*DESCRIPTION OF THE TASK*:
Word for word, write out all of the entries that follow.

*RECORD EXTRACTS*:
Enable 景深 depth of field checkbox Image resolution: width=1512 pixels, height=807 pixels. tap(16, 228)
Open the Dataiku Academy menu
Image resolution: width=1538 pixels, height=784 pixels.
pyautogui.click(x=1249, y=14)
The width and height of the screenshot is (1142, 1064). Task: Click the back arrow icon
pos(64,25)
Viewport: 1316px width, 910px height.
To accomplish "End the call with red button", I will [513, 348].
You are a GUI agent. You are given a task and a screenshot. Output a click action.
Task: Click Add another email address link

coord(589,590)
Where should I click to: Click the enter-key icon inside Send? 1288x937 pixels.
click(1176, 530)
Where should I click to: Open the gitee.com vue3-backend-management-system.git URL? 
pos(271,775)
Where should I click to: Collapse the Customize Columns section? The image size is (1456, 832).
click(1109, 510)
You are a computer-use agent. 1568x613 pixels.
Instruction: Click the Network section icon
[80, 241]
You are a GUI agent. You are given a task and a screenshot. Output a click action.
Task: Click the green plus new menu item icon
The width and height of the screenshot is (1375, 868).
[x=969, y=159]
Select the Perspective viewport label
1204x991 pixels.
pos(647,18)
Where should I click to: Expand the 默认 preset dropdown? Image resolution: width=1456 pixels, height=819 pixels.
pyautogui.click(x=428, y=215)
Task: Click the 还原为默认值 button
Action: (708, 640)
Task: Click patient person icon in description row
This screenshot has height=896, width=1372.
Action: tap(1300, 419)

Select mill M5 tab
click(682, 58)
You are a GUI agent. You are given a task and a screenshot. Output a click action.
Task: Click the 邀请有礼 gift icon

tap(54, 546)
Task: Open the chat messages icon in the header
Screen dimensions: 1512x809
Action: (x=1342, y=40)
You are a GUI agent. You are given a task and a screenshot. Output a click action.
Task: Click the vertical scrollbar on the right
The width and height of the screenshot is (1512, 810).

*ANSWER TO THIS TASK*:
Enable 景深 depth of field checkbox Image resolution: width=1512 pixels, height=807 pixels. tap(16, 228)
Open the Dataiku Academy menu
Image resolution: width=1538 pixels, height=784 pixels.
pyautogui.click(x=1249, y=14)
The width and height of the screenshot is (1142, 1064). Task: Click the back arrow icon
pos(64,25)
Viewport: 1316px width, 910px height.
To accomplish "End the call with red button", I will [513, 348].
You are a GUI agent. You are given a task and a screenshot. Output a click action.
Task: Click Add another email address link

coord(589,590)
Where should I click to: Click the enter-key icon inside Send? 1288x937 pixels.
click(1176, 530)
Where should I click to: Open the gitee.com vue3-backend-management-system.git URL? 
pos(271,775)
Where should I click to: Collapse the Customize Columns section? The image size is (1456, 832).
click(1109, 510)
You are a computer-use agent. 1568x613 pixels.
Instruction: Click the Network section icon
[80, 241]
You are a GUI agent. You are given a task and a screenshot. Output a click action.
Task: Click the green plus new menu item icon
The width and height of the screenshot is (1375, 868).
[x=969, y=159]
Select the Perspective viewport label
1204x991 pixels.
pos(647,18)
Where should I click to: Expand the 默认 preset dropdown? Image resolution: width=1456 pixels, height=819 pixels.
pyautogui.click(x=428, y=215)
Task: Click the 还原为默认值 button
Action: (708, 640)
Task: Click patient person icon in description row
This screenshot has height=896, width=1372.
Action: tap(1300, 419)

Select mill M5 tab
click(682, 58)
You are a GUI agent. You are given a task and a screenshot. Output a click action.
Task: Click the 邀请有礼 gift icon

tap(54, 546)
Task: Open the chat messages icon in the header
Screen dimensions: 1512x809
Action: (x=1342, y=40)
You are a GUI agent. You are given a task and a screenshot. Output a click action.
Task: Click the vertical scrollbar on the right
The width and height of the screenshot is (1512, 810).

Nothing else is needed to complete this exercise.